Está em questão não só é a justificativa alemã para o rearmamento, mas também a capacidade nacional de pagar por isso, de acordo com Gunnar Beck. A indústria alemã está em um estado terrível em consequência das políticas governamentais, ressaltou o membro do Parlamento Europeu pelo partido Alternativa para a Alemanha (AfD).
"Alemanha encontra-se atualmente no que é provavelmente a crise econômica mais grave desde a Segunda Guerra Mundial", disse o político Gunnar Beck, que, além de ser membro do Parlamento Europeu pelo partido Alternativa para a Alemanha (AfD), é vice-presidente do Grupo Identidade e Democracia do Parlamento Europeu. "As políticas do governo […] estão afetando todos os principais ramos da indústria alemã, que está sofrendo com alta inflação, falta de mão de obra qualificada, burocracia e altos níveis de impostos. Como resultado, nossas exportações diminuíram significativamente. Portanto, estamos em crise, e a indústria alemã, que sempre foi a espinha dorsal da prosperidade alemã, está particularmente em crise."
"Na minha opinião, a Alemanha não está em condições econômica e financeiramente adequadas para embarcar em um programa de rearmamento maciço", disse Beck. O governo alemão não deu qualquer indicação de que esteja disposto a fazê-lo. Por outras palavras, penso que estas declarações são provavelmente em grande parte simbólicas. A Alemanha simplesmente não pode pagar."
Geoffrey Roberts, professor emérito de história na Universidade College Cork, na Irlanda, e um importante estudioso britânico sobre história diplomática e militar soviética, disse à Sputnik que "a diplomacia deve ser a arma de eleição do Ocidente nas suas relações com a Rússia, não mais armamentos".

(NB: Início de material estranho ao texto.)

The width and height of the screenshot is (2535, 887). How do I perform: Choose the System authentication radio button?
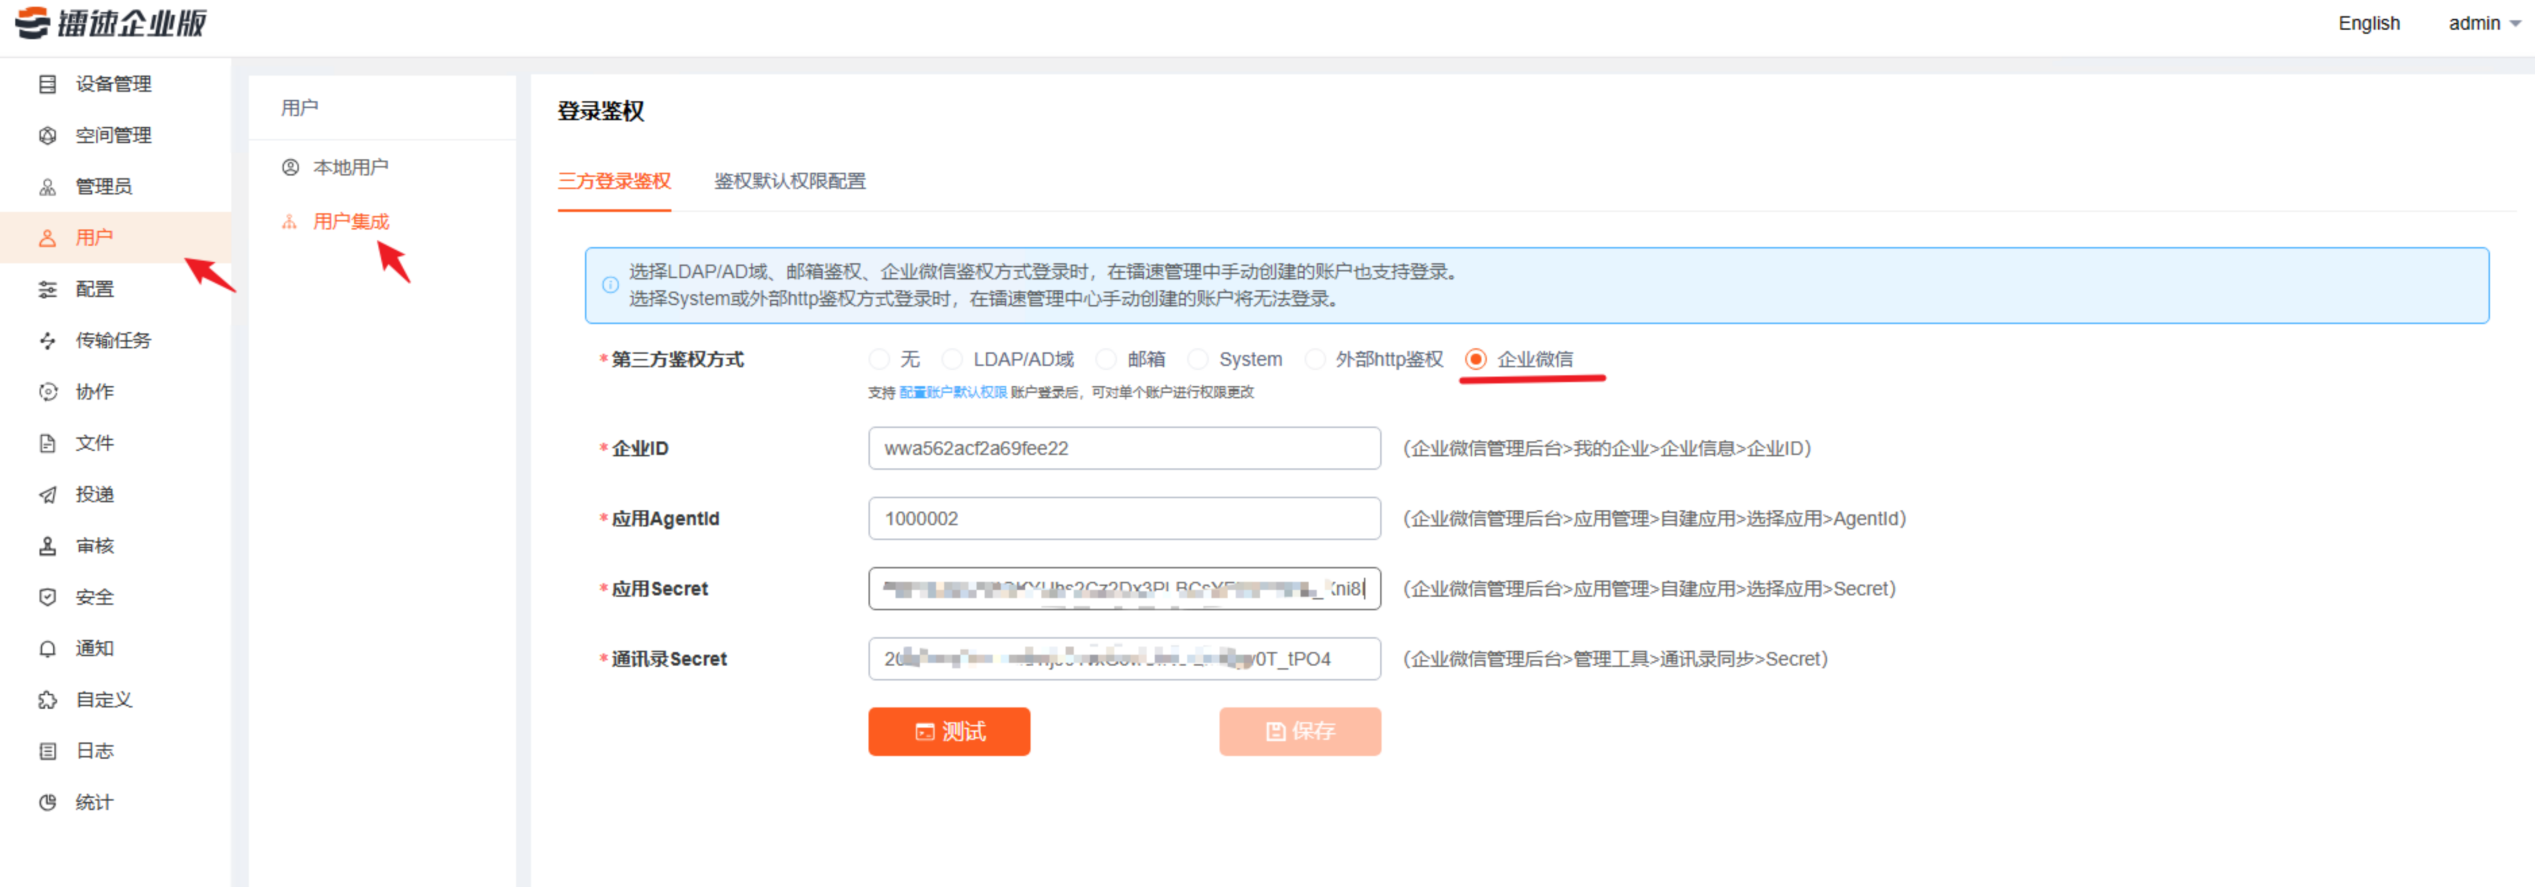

"Essa retórica belicosa faz parte de uma campanha de radicais ocidentais para militarizar ainda mais os Estados e sociedades ocidentais, com o objetivo de prolongar a guerra na Ucrânia pelo maior tempo possível e criar um confronto permanente com a Rússia. Previsões da futura guerra com a Rússia aumentam as tensões existentes e solidificam uma mentalidade em que o poderio militar é visto como a solução para problemas políticos", comentou o professor.